Please reproduce exactly, and only, the line containing "You are a GUI" and every line after it to the end of the records below, leaving out all pictures.

[Stored data entries]
BEGIN
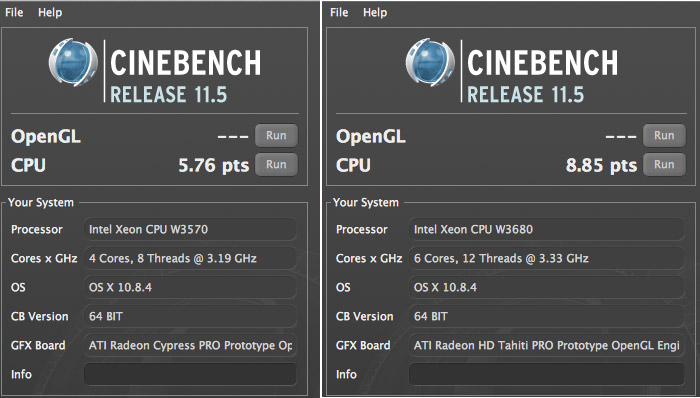The image size is (700, 398).
Task: Run CPU test showing 5.76 pts
Action: point(276,164)
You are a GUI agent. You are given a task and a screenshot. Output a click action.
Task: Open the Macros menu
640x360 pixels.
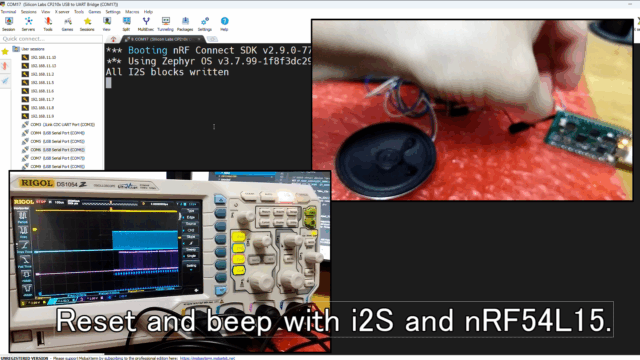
END
## Solution to the problem
You are a GUI agent. You are given a task and a screenshot. Output a click action.
Task: Open the Macros menu
640x360 pixels.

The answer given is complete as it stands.